Paralysis is loss of muscle function for one or more muscles. Paralysis can be accompanied by a loss of feeling (sensory loss) in the affected area if there is sensory damage as well as motor. About 1 in 50 people have been diagnosed with some form of paralysis, transient or permanent.
The word comes from the Greek παράλυσις, “disabling of the nerves”,itself from παρά (para), “beside, by” and λύσις (lysis), “loosing” and that from λύω (luō), “to loose”.
The classification of paralysis generally depends on the region of the body affected and the extent of the paralysis. Here are the main types:
Localized Paralysis: Affects a specific part of the body, such as the face, hands, feet, or vocal cords.
Example: Bell's palsy, which affects facial muscles.
Generalized Paralysis: Affects a more significant portion or even the whole body, divided into several categories based on the extent and distribution:
Monoplegia: Paralysis of one limb.
Hemiplegia: Paralysis of the arm and leg on one side of the body.
Paraplegia: Paralysis of both legs and, in some cases, part of the trunk.
Quadriplegia (or Tetraplegia): Paralysis of all four limbs, and often the torso.
Other Types of Paralysis:
Flaccid Paralysis: Characterized by weak, floppy muscles without much control.
Spastic Paralysis: Involves stiff and hard muscles with spasms.
The cause of paralysis is also an important aspect of its classification. Common causes include:
Neurological conditions like stroke, cerebral palsy, or multiple sclerosis.
Trauma such as spinal cord injury.
Peripheral nerve injury which might occur due to accidents or medical conditions like diabetes.
Management and treatment depend on the underlying cause and the type of paralysis, often requiring a multidisciplinary approach including physical therapy, medication, and possibly surgery.

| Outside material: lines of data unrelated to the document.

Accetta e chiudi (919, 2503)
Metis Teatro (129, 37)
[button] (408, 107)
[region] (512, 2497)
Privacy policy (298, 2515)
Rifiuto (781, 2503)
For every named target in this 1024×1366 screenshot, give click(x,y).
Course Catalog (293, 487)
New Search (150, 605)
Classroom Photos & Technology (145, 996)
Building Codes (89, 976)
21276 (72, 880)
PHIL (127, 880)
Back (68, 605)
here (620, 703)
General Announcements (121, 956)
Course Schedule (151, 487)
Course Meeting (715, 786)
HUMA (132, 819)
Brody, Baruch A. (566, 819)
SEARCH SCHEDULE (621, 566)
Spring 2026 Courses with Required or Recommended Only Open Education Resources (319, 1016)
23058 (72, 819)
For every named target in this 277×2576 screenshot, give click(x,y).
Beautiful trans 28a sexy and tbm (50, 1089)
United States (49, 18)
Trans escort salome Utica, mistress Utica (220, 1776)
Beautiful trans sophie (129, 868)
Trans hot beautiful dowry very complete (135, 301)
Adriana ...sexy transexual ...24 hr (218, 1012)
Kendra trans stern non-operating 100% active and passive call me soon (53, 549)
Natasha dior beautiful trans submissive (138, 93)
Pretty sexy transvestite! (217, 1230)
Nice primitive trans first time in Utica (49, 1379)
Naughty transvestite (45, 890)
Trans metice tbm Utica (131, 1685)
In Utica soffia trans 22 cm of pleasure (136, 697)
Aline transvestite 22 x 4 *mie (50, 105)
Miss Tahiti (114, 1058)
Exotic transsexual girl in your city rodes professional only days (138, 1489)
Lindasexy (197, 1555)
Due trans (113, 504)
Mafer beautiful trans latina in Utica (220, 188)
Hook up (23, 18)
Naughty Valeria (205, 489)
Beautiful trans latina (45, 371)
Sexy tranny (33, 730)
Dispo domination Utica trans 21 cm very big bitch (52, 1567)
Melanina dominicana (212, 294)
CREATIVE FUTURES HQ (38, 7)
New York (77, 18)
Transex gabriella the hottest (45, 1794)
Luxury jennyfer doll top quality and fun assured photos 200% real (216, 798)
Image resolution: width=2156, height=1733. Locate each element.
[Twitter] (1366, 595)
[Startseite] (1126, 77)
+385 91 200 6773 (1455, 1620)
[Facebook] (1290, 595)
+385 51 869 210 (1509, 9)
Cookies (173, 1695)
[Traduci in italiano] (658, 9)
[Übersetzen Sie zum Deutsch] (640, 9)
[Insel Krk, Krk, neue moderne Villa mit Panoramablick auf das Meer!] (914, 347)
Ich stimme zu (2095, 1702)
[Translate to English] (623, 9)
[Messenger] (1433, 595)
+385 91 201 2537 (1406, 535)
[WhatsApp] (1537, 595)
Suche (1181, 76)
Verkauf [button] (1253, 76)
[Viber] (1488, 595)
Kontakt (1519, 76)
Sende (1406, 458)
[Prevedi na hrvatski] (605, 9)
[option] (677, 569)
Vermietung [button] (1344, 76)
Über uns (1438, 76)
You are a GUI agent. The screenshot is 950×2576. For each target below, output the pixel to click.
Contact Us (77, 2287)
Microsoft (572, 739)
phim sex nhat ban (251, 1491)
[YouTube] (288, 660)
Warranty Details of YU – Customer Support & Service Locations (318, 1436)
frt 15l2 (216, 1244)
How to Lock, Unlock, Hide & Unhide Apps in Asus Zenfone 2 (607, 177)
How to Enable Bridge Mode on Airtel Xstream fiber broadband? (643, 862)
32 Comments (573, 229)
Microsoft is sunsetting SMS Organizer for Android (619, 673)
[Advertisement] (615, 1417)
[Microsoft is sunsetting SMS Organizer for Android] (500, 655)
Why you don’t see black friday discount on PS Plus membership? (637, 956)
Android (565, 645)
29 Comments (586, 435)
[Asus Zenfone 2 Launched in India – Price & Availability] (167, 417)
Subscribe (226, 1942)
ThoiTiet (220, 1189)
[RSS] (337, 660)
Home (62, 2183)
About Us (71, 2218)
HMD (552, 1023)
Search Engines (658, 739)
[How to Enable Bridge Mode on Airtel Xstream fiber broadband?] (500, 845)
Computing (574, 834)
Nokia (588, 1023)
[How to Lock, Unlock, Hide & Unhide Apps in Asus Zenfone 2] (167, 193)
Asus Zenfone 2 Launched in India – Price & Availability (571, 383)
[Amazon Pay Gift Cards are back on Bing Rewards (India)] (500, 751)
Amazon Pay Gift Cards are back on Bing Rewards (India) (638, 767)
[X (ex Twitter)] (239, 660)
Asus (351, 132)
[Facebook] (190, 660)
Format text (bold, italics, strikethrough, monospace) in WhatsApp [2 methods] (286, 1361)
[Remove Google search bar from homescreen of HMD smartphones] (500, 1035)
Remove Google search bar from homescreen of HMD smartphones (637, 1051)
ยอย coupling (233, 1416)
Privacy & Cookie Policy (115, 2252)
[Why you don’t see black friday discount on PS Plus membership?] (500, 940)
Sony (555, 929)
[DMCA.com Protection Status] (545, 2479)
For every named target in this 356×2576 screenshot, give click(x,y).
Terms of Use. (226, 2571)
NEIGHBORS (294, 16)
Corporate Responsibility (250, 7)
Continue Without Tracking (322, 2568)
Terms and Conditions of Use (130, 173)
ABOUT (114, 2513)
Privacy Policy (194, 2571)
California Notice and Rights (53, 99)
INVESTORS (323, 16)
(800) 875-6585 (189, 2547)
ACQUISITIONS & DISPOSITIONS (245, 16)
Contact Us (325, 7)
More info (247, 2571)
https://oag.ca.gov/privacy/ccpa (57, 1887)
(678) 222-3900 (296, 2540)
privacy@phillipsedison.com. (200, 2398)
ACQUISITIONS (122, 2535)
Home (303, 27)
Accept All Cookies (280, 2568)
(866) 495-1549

The significance of the spinal circuitry in controlling postural and locomotor functions largely re-emerged in the mid-1970s under the leadership of Sten Grillner, demonstrating key phenomena of “central pattern generator” and “fictive locomotion” with an evolutionary perspective. These concepts raised the question of how much function can be recovered after paralysis, given the intrinsic automaticity of spinal networks in injured and uninjured states in adults.
A review explores biological mechanisms governing spinal control of movements such as posture and locomotion. They focused on concepts that have evolved from experiments performed over the past decade. Rather than a comprehensive review of the vast literature on the neural control of posture and locomotion, they focused on the various mechanisms underlying functional automaticity, and their clinical relevance.
They proposed that multiple combinations of sensory mechanoreceptors linked to proprioception generate an infinite number of different sensory ensembles, having species-specific meaning and extensive influence in controlling posture and locomotion. These sensory ensembles are translated as a probabilistic phenomenon into highly specific but indeterminate actions. Therefore, they opined that spinal translation of these ensembles in real-time plays a central role in the automaticity of motor control in individuals with and without severe neuromotor dysfunction 1).